Dark alleyways.. a dilapidated bungalow, and there lived a chudail(ghost). She wore a white color saree and walked in the night holding a candle. She had no eyes, only reflections of a menacing monster lurking near the old building that some unlucky late-night bypassers could witness.
This is not a fictional tale to spook the readers. It’s the most common figment of imagination we have cultivated as 90s kids. Let’s shed some light on this trivial aspect of the 90s kids’ experience.
Granny never disappoints the children and narrates one story after another from her memory to entertain them. The ghost story narration is partially dependent on the group of cousins in the presence of an elderly grandmother during the summer vacations of school days. The eager group of urchins surrounds the granny for some exciting, unfiltered stories of the past just for fun as time passes. Few are true stories, and many are fabricated beyond imagination to create fear among the kids as an excuse to make them obey orders. Regardless of the authenticity of the stories, Kids grasped them without question and remembered them their whole lives. This is why many adults face sleep paralysis disorder or paranoia over the dark and ghosts.
With the proliferation of power backups, line cuts remain elusive to youngsters. But in the 90s, power cuts were so common that teenage siblings and cousins invented many exciting games to kill time. Discussing ghosts and narrating about haunted places was one of the favorite time passes of the teenagers then. Truth or dare game in the dark while the outside was bursting with rain was the main attraction for those dark hour enthusiasts.
Conjuring, Annabelle may be the terrifying ghost movie of recent generations. But one episode of Aahat or Shh Koi hai.. was enough for the 90s kids to be spooked. To this day, not a single terrifying ghost serial has been made in Indian television history which made half the impact that Aahat had on ’90s kids.
Bhangarh – the Rajasthan fort is world famous for its hauntings. Many go to the place to explore the existence of ghosts and experience it firsthand. The Paranormal enthusiasts of the present may have listened to the ghost stories of the granny during their school days as 90s kids. The curiosity to unearth the mystery of the unknown is an addiction that, once it gets into the system, remains the same throughout. As 90s kids, we must have explored our version of a Bhangarh-type mystery in our locality. The rumor-mongering and acceptability of ghost stories by gullible teenagers might cause the proliferation of many ghost-fearing paranoid adults who fear stepping outside in the dark.
The author does not imply any deniability or acceptability about the existence of ghosts. It’s just subjective speculation and a topic of debate among believers and non-believers. But the thrill one got as a 90s kid listening to ghost stories is unparalleled. The kids’ spontaneous eagerness to grasp the dark realm is unmatched by anything else.

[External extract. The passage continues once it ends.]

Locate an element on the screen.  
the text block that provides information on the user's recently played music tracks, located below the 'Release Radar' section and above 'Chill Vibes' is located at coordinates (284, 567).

A fascinating short anecdote to end this ghost-related narration goes like this. As a 90s kid, the author listened to these ghost stories and got spooked by them. Once, during a school break, four of my friends were discussing ghosts and horror experiences in the school’s common room. There was nobody in the room except the four of us. Moreover, it was rumored to be haunted. All of a sudden, we heard a stomping sound in the corner. Pretty obvious, we panicked, and a friend started chanting Hanuman Chalisa loudly. Two of us friends gathered some courage and went near the corner to see what it was. It was a tiny frog trapped in polythene, trying to get out, thus making a stomping sound. That proved the effects of ghost stories on our minds’ subconscious. Some stories might be true; some might be false. But as a 90s kid, ghost stories were discussed around the fire with cousins or friends during chilly winter nights- an emotion, not a single tech smart gadget can replicate for the gen-z.